Work required: Reproduce the items from the line with "166.5 growth rate label" to the line with "click(564, 423)", both included, keeping their requests, and scale every coordinate in the answers by 1.75, rounding to whole numbers with halves rounded up. Leave all other numbers unchanged, and output only these lines.

Records to process:
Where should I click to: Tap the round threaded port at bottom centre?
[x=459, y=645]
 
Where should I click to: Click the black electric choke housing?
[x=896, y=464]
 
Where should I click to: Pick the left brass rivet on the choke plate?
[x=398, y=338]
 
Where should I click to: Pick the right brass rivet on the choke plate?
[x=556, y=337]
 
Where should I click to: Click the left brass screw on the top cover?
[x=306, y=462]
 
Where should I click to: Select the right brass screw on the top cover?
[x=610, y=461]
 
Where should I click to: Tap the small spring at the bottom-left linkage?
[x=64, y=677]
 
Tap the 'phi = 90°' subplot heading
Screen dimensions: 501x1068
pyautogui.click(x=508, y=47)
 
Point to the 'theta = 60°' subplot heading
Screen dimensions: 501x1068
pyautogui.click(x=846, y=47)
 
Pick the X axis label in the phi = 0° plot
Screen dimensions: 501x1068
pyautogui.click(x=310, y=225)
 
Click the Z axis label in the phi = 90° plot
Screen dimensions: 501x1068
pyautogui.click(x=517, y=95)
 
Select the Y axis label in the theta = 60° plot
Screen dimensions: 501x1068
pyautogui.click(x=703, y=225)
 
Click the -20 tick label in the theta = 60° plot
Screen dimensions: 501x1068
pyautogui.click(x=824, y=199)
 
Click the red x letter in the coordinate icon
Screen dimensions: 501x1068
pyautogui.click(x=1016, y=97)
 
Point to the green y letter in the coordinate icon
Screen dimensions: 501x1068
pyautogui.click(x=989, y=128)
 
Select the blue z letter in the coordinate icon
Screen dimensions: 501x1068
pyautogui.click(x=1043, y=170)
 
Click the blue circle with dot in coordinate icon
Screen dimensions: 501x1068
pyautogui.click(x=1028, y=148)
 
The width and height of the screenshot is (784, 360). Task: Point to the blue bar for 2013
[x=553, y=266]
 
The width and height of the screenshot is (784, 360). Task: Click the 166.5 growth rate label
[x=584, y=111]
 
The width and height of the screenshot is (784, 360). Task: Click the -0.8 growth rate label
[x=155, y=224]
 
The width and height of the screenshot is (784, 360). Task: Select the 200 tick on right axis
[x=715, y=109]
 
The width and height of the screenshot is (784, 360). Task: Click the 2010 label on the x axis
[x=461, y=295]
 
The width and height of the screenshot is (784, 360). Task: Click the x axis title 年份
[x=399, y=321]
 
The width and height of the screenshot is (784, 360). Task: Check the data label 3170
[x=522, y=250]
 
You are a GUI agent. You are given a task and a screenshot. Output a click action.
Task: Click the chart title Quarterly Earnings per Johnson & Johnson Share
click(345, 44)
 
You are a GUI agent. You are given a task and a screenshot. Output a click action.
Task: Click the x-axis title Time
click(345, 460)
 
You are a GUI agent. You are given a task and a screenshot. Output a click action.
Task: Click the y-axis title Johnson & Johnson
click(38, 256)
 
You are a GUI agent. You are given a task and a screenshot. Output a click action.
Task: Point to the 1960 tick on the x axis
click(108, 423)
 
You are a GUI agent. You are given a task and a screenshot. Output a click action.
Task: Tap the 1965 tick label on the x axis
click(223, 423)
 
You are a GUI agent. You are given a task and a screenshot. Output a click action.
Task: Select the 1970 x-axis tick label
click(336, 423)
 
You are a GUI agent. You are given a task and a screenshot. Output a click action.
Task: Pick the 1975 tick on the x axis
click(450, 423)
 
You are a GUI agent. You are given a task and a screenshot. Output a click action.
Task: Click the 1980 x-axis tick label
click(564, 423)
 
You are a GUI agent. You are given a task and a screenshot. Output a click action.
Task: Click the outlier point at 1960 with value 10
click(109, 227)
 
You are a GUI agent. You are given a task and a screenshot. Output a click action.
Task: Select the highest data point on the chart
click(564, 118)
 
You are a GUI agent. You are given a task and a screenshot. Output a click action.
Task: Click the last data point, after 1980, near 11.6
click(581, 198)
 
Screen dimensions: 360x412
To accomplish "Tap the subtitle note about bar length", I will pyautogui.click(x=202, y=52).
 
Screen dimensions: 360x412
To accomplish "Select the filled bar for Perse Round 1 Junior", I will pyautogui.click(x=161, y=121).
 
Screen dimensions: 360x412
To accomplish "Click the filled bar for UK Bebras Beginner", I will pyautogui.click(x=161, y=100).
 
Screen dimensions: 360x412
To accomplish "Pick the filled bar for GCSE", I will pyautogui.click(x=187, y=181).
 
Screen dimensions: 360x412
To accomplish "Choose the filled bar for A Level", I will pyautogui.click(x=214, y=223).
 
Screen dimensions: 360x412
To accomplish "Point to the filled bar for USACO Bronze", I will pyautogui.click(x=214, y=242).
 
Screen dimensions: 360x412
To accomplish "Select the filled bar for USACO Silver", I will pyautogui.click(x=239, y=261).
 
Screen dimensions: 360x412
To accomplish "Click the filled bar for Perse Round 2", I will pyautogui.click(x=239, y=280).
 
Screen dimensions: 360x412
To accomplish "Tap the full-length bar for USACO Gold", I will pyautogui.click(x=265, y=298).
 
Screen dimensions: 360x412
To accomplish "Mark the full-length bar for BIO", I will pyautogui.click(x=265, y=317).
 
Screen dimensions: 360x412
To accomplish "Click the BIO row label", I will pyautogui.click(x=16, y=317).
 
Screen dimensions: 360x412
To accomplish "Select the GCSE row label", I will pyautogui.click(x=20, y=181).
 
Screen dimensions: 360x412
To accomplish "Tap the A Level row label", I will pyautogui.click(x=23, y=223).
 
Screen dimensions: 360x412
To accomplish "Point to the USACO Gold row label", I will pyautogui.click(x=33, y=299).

Final answer:
The width and height of the screenshot is (784, 360). Task: Click the 166.5 growth rate label
[x=1022, y=194]
 
The width and height of the screenshot is (784, 360). Task: Click the -0.8 growth rate label
[x=271, y=392]
 
The width and height of the screenshot is (784, 360). Task: Select the 200 tick on right axis
[x=1251, y=191]
 
The width and height of the screenshot is (784, 360). Task: Click the 2010 label on the x axis
[x=807, y=516]
 
The width and height of the screenshot is (784, 360). Task: Click the x axis title 年份
[x=698, y=562]
 
The width and height of the screenshot is (784, 360). Task: Check the data label 3170
[x=914, y=438]
 
You are a GUI agent. You are given a task and a screenshot. Output a click action.
Task: Click the chart title Quarterly Earnings per Johnson & Johnson Share
click(604, 77)
 
You are a GUI agent. You are given a task and a screenshot. Output a click action.
Task: Click the x-axis title Time
click(604, 805)
 
You are a GUI agent. You are given a task and a screenshot. Output a click action.
Task: Click the y-axis title Johnson & Johnson
click(67, 448)
 
You are a GUI agent. You are given a task and a screenshot. Output a click action.
Task: Point to the 1960 tick on the x axis
click(189, 740)
 
You are a GUI agent. You are given a task and a screenshot. Output a click action.
Task: Tap the 1965 tick label on the x axis
click(390, 740)
 
You are a GUI agent. You are given a task and a screenshot. Output a click action.
Task: Select the 1970 x-axis tick label
click(588, 740)
 
You are a GUI agent. You are given a task and a screenshot. Output a click action.
Task: Pick the 1975 tick on the x axis
click(788, 740)
 
You are a GUI agent. You are given a task and a screenshot. Output a click action.
Task: Click the 1980 x-axis tick label
click(987, 740)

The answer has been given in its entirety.